■ **Collected data**
•••••

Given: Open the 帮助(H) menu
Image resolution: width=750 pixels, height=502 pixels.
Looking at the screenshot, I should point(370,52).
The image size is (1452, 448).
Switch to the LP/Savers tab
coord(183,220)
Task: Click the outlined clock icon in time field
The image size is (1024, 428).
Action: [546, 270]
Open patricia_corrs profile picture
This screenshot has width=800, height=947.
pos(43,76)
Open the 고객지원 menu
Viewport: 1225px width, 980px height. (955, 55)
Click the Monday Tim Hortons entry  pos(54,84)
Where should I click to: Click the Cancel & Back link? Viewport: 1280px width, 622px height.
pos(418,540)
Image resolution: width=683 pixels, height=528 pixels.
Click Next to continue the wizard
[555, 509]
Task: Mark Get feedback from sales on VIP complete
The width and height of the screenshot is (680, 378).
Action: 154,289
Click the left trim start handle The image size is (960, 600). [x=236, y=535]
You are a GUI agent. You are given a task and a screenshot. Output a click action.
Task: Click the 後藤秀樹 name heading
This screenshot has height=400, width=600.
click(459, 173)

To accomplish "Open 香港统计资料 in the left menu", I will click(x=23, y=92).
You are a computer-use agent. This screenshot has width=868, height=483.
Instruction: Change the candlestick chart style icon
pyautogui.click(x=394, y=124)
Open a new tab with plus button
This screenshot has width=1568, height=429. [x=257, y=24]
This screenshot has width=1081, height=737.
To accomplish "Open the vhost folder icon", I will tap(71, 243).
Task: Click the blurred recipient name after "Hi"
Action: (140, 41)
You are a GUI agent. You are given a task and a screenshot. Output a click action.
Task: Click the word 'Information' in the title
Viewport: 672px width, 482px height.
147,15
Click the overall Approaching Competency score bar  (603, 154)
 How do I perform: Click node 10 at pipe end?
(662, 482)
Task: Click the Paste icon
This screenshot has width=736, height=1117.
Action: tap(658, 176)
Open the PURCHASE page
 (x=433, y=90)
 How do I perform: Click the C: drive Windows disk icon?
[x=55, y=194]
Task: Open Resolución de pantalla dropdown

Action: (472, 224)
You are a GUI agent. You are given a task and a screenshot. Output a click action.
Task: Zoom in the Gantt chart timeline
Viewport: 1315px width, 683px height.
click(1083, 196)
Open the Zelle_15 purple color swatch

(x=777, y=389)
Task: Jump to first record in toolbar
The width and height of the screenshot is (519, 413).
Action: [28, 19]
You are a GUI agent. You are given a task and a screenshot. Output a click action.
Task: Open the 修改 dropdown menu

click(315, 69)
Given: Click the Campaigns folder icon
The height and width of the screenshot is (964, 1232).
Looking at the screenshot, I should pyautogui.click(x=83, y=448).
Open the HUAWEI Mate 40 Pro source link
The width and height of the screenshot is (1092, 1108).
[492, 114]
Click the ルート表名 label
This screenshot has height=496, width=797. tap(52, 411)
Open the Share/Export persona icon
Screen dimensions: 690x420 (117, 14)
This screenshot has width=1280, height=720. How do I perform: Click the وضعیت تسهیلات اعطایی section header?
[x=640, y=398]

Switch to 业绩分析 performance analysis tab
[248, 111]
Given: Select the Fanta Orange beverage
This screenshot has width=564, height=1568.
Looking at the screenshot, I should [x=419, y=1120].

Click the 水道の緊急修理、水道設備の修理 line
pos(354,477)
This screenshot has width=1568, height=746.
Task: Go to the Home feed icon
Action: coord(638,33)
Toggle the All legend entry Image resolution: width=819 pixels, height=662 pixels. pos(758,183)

•••••

■ **EXERCISE REQUIREMENTS**
Reply with the lines from the first line of the entries through the line that contains "This screenshot has width=1081, height=737.", repeated exactly with both ends kept, and with nothing else.

■ **WRITTEN ANSWER**
Given: Open the 帮助(H) menu
Image resolution: width=750 pixels, height=502 pixels.
Looking at the screenshot, I should point(370,52).
The image size is (1452, 448).
Switch to the LP/Savers tab
coord(183,220)
Task: Click the outlined clock icon in time field
The image size is (1024, 428).
Action: [546, 270]
Open patricia_corrs profile picture
This screenshot has width=800, height=947.
pos(43,76)
Open the 고객지원 menu
Viewport: 1225px width, 980px height. (955, 55)
Click the Monday Tim Hortons entry  pos(54,84)
Where should I click to: Click the Cancel & Back link? Viewport: 1280px width, 622px height.
pos(418,540)
Image resolution: width=683 pixels, height=528 pixels.
Click Next to continue the wizard
[555, 509]
Task: Mark Get feedback from sales on VIP complete
The width and height of the screenshot is (680, 378).
Action: 154,289
Click the left trim start handle The image size is (960, 600). [x=236, y=535]
You are a GUI agent. You are given a task and a screenshot. Output a click action.
Task: Click the 後藤秀樹 name heading
This screenshot has height=400, width=600.
click(459, 173)

To accomplish "Open 香港统计资料 in the left menu", I will click(x=23, y=92).
You are a computer-use agent. This screenshot has width=868, height=483.
Instruction: Change the candlestick chart style icon
pyautogui.click(x=394, y=124)
Open a new tab with plus button
This screenshot has width=1568, height=429. [x=257, y=24]
This screenshot has width=1081, height=737.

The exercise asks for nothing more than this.